My style of cooking still reflects the things I learned when I was growing up, and it’s a style that works well at home, too. I use the best seasonal ingredients I can find and stick to natural combinations of flavours. Maybe snacking on my friend Mark Hawker’s dad’s queen scallops in the school playground taught me this lesson at an early age. I don’t believe in fussy, complicated techniques or presentation, and the older I get the less I try to create new combinations. The main ingredient should always be good enough to speak for itself. If you find a really great piece of fish, why try and complicate the dish and end up masking its flavour?
When I was training to be a chef we studied classic French cooking because the French seemed to own cuisine in a way that we British never could. French cooking was difficult, intimidating and sophisticated. Cookery books were all the same – everything came with tricky sauces or had to be braised with a hundred different flavourings. We learned the French term for every single ingredient, and even now, when I eat out in France, I can order in immaculate French but I can’t ask for directions to the loo. Though some people still believe that proper cooking involves complicated sauces and pyrotechnics, I find that most of the best dishes I come up with have no more than three complementary main ingredients, and I like to be able to taste all of them.

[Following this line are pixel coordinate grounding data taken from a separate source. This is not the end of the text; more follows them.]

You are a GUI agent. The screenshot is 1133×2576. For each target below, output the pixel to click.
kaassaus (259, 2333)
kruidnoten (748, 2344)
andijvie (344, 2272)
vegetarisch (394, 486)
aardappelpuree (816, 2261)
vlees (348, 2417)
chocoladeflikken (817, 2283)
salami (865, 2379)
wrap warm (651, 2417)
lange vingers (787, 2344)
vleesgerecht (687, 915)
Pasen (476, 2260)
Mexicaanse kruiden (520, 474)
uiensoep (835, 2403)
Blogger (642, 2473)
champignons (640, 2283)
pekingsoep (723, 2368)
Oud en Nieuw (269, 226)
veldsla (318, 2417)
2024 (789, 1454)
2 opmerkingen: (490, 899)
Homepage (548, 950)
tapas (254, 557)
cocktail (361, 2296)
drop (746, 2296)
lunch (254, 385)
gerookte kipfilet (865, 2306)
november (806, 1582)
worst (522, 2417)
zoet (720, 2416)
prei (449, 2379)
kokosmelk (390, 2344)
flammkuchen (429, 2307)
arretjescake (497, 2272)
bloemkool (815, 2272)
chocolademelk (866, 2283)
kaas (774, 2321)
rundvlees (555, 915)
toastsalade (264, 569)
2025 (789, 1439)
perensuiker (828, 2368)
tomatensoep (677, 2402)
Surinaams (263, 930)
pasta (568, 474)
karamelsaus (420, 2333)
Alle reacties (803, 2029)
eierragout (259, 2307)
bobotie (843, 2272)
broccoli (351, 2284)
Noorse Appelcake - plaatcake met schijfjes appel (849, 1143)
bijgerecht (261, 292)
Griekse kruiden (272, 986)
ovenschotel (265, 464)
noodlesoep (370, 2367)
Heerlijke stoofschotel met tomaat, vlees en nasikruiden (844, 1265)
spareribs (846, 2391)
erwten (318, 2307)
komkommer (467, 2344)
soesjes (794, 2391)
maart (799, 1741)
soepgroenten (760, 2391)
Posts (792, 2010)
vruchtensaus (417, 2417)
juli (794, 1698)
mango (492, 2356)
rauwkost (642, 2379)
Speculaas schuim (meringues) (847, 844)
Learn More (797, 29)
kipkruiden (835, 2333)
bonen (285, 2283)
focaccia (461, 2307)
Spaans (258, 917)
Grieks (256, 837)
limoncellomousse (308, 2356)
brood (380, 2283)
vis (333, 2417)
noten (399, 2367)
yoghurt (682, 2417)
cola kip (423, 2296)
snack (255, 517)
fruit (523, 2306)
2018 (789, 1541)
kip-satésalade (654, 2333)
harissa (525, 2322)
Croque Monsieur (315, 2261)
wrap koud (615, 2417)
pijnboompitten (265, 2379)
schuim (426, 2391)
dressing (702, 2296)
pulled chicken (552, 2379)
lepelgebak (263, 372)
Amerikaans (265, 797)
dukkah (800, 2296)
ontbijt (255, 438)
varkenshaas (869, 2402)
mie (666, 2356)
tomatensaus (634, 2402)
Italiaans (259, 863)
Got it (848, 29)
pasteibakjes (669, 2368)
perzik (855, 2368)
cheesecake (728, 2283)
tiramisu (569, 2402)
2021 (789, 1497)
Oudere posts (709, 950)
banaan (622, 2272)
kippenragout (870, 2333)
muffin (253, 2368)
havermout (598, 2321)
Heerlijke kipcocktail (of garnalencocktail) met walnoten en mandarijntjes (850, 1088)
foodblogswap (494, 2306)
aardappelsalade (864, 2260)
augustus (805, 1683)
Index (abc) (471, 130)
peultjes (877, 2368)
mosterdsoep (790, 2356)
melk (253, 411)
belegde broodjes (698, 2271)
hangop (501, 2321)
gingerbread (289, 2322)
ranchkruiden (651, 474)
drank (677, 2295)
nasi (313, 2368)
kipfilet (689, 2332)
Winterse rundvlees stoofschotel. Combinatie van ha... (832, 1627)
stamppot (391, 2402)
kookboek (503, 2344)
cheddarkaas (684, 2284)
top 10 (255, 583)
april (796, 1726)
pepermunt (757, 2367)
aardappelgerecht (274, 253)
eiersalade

This doesn’t mean that I always play safe when I’m cooking. I enjoy creating dishes and I’ve got to the stage where I don’t need to worry too much about culinary correctness because, after years as a chef, I have developed a reasonable understanding of what works and what doesn’t. This is the key to good cooking, yet there’s no mystery about it. If you like food and you are keen to learn, you can do the same. Just keep practising and always be open to ideas – magazines, books, television and restaurants are all excellent sources of inspiration and will help you refine your culinary sensibilities.
If you want to cook for your children but lack confidence in the kitchen, remember that preparing food for a small child is a great way of developing an understanding of ingredients and flavour. It’s fascinating to witness small children trying foods for the first time and it can help you to rethink tastes you’ve taken for granted for years – all those simple purées, for example, reveal how sweet many vegetables are and how surprisingly acidic fruit can be.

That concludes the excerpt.